I testi che la liturgia di questa 4ª Domenica di Quaresima propone alla nostra riflessione sono tratti da:
1º Libro di Samuele, cap. 16, 1. 6-7. 10-13; Salmo 23; Lettera agli Efesini, cap.5, 8-14; Vangelo di Giovanni, cap. 9, 1-41.
La preghiera della domenica è in comunione con tutte le comunità e chiese cristiane.
Oggi noi si fa memoria di Jean Goss, profeta di pace e di nonviolenza, e di Aristides de Sousa Mendes, cristiano adulto, giusto tra le nazioni.

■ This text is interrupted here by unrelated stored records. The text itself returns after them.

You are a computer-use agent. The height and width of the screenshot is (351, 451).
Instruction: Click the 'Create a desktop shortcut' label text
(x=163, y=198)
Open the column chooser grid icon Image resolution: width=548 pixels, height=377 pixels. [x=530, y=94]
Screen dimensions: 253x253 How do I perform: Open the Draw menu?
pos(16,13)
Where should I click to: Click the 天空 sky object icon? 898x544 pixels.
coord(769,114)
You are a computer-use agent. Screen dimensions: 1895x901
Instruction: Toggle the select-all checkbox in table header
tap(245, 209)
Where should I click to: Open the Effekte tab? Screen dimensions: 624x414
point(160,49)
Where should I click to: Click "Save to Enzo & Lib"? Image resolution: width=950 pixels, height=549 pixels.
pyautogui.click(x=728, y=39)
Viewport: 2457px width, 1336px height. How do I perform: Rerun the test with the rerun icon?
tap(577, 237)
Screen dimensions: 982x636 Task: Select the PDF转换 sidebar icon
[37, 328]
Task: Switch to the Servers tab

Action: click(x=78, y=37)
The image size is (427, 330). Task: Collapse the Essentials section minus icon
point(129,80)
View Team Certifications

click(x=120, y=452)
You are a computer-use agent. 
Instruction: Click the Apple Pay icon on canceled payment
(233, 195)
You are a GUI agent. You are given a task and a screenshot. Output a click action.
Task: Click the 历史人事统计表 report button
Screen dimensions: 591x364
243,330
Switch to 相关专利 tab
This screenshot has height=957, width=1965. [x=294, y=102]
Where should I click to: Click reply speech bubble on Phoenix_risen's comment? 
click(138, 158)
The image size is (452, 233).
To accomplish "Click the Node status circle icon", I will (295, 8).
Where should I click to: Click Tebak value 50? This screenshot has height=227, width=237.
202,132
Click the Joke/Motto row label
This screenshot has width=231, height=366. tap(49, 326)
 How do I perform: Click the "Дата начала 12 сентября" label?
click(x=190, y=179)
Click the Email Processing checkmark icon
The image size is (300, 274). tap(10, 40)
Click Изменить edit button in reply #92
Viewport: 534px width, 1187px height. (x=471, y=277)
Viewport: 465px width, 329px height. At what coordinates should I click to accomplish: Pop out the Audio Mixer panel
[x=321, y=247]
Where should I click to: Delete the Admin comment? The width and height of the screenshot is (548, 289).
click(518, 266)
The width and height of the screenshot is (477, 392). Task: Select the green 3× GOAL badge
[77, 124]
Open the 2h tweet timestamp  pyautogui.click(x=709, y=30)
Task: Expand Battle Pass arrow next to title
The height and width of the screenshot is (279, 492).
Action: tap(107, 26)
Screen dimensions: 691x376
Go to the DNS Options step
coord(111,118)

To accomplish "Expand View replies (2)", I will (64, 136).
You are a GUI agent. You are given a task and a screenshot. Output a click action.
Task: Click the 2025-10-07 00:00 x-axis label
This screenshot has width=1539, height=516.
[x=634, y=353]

La vicenda di José de Sousa Mendes ci porta a chiederci chi, alla fine, risultò fedele al Vangelo, se la gerarchia ecclesiastica che appoggiava incondizionatamente il regime di Salazar, ed imponeva quindi ai cattolici di adeguarsi alle sue disposizioni, o il nostro console (e quant’altri nelle più diverse situazioni) che si giocò la carriera, i beni, la vita, insomma, disobbedendo al suo gioverno e ai suoi vescovi. E quali siano stati i “valori non negoziabili” di questi e di quello. Ce lo chiediamo, leggendo sull’Avvenire di ieri la cronaca dell’intervento del card. Ruini al convegno della Rete Italia, che riunisce i cattolici di fede berlusconiana. E siamo andati a ripescare una lettera scritta da Carlo Carretto nel 1975, in risposta ad un attacco di don Sandro Maggiolini (in seguito vescovo ed editorialista del giornale della famiglia Berlusconi), che l’accusava, con la posizione assunta sul referendum per il divorzio, di minare l’unità politica dei cattolici. Quella che Ruini sognerebbe forse di restaurare, ahivoi, sotto le bandiere dell’attuale premier. Nel congedarci, vi proponiamo un brano di quella lettera, come nostro
PENSIERO DEL GIORNO
Mi sento di sostenere che dalla nostra assemblea cristiana devono essere escluse tutte quelle opzioni culturali, politiche, sociali capaci di rompere la comunione tra di noi. I drammi di Mazzolari e Milani dovrebbero averci insegnato qualcosa. Non può un vescovo o una congregazione romana chiedere ad un prete la comunione su una scelta politica o sul modo di vedere una legge civile. Non può un sacerdote dimostrare di non essere in comunione perfetta con un suo fedele che vota socialista o cose del genere. Facendo così è lui che rompe la comunione, non il suo suddito. Le sofferenze ed i pericoli che corriamo dovrebbero avere insegnato alla comunità cristiana a cercare la comunione, quella vera, sulle cose indiscusse della fede. Ci convochino i nostri vescovi sulla eucaristia. Ci convochino sul Vangelo, sul primato dei poveri, sulle beatitudini, sul servizio, sulla resurrezione del Signore! Non ci convochino sul dubbio che sia la terra a girare attorno al sole o ciò che è peggio per comunicarci che dobbiamo obbedire nella fede a cose opinabili che con la fede non hanno nulla a vedere. Insomma la comunione nella chiesa non è sulle idee dei singoli ma sulla fede. (…) Ma possibile che la sete di disciplina ecclesiastica possa superare quella della fedeltà al Vangelo e che le bugie possano essere considerate utili alla compagine della comunità cristiana? Caro Sandro, puoi citarmi un solo esempio in Italia in cui un vescovo abbia avuto il coraggio cristiano di chiedere perdono per i suoi sbagli davanti ai suoi fedeli reintegrando nei diritti sacerdotali un suo suddito che aveva dissentito da lui su… piani non di fede? (…). No, Sandro, sento nelle tue righe troppa paura, che è la paura della Chiesa per quel dissenso che lei stessa accresce con la sua intransigenza su piani non di fede. La chiesa non ha bisogno che la difendiamo in quel modo. La chiesa non è cosa nostra. (…) fratel Carlo (Carlo Carretto, Lettera a don Alessandro Maggiolini, in Adista n.459-460-461, settembre 1975).
Ricevete l’abbraccio dei vostri fratelli e sorelle della Comunità del bairro.